Naviglio® Extractor has been presented as a technological innovation in the field of solid–liquid extractions as the result of the application of a new principle called “Naviglio’s Principle” [91]. The device, proposed by D. Naviglio in 2003, is a rapid and dynamic solid–liquid extractor that applies the “Naviglio’s principle” consisting “….in using a suitable solvent, generating a negative pressure gradient followed by a rapid equilibrium condition restoring, forcing the extraction of the not chemically bound compounds contained in the solid matrix…” [91]. Naviglio® Extractor can operate at room- and lower-temperature, and it works by applying a pressure increase on the surface of the liquid phase containing the solid material (matrix) to be extracted.
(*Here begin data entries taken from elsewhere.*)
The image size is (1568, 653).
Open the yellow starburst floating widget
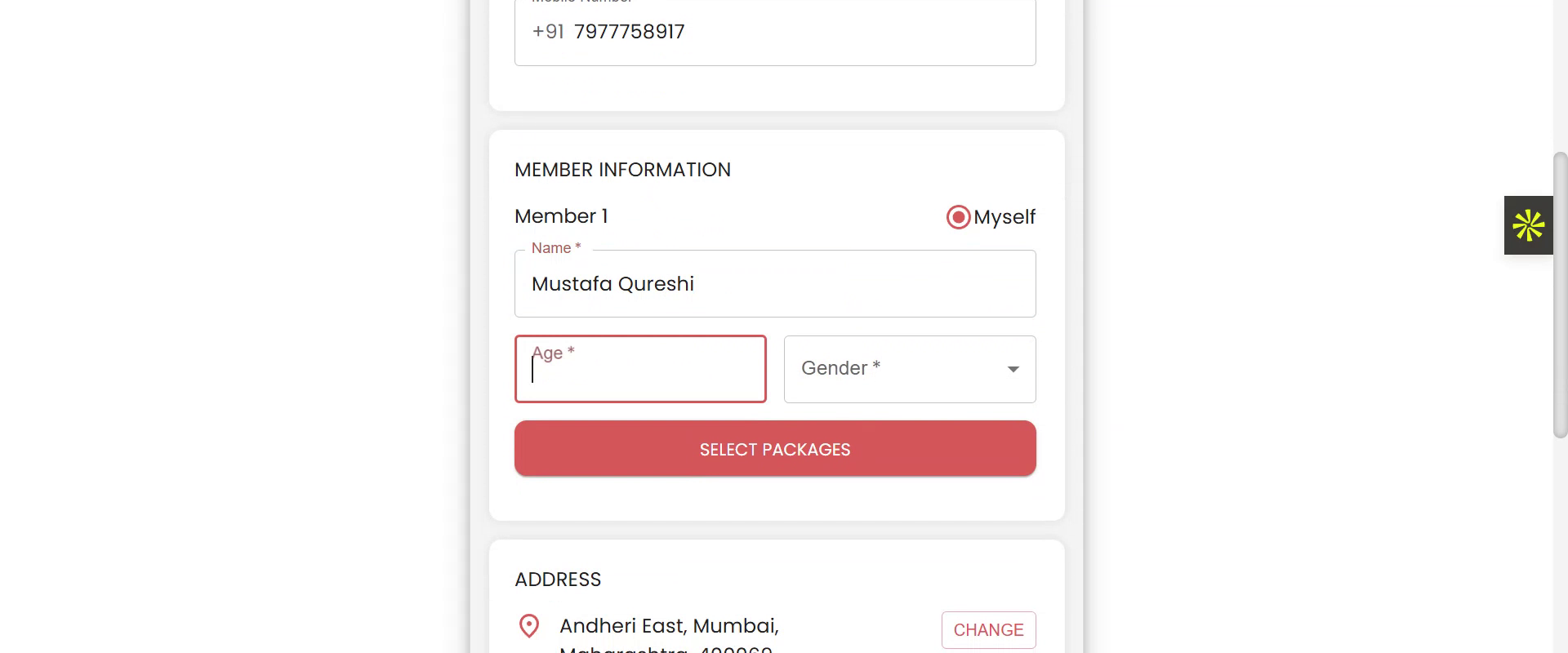[1528, 225]
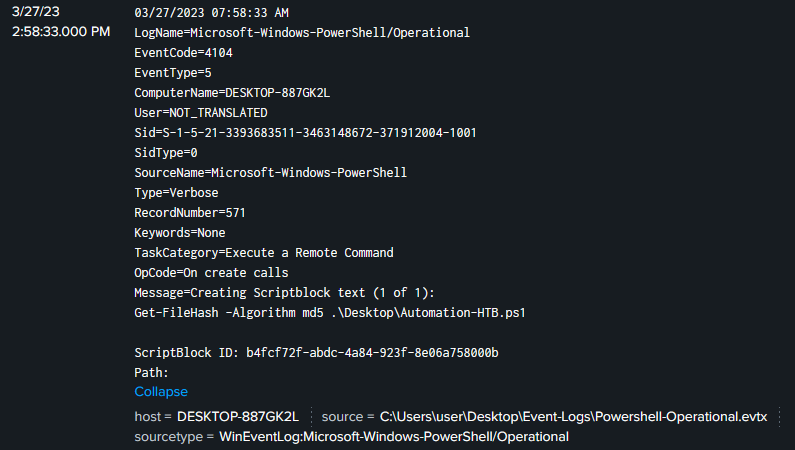Image resolution: width=795 pixels, height=450 pixels.
Task: Select the host value DESKTOP-887GK2L below the event
Action: pos(251,416)
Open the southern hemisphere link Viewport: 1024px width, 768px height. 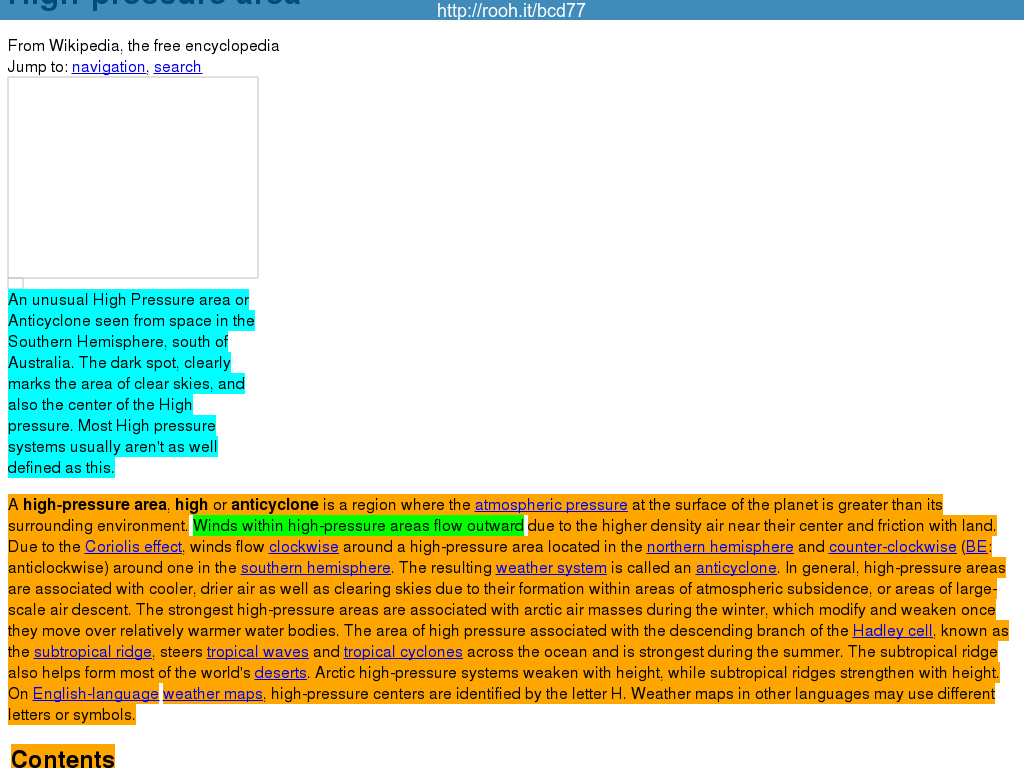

The device consists of an extracting chamber equipped with a cylinder and a piston where, at the bottom, one porous set lets the liquid phase and soluble substances pass through, while the solid particles are blocked. The solid raw material is put in the chamber that is filled with the solvent (organic, inorganic or a mixture). During the static phase, the pressure gradient is applied to allow the system to reach equilibrium at a pressure of about 8–9 atm. When the piston is moved from its equilibrium position, the dynamic phase starts: this step is performed five times and for a brief period of time with aim of remixing the solutions and allowing the diffusion of the extracted compounds. Hence, the movement of the piston alternatively produces static and dynamic steps until the extraction process is efficiently completed. Therefore, an extraction cycle is characterized by a static and a dynamic step and, by repeating more times these operations, a complete exhausting of the solid matrix can be obtained. Finally, the main advantages of Naviglio® Extractor are the use of low or room temperature that reduces the thermal stress for any heat susceptible substances present in the matrix, its ductility of use allowing an easy scale-up from laboratory research to industrial production according to demand (from bench until industrial apparatus) with large application possibilities (chemistry, medicine, agriculture, biology, etc.).

4.4. Supercritical Fluids Extraction (SFE)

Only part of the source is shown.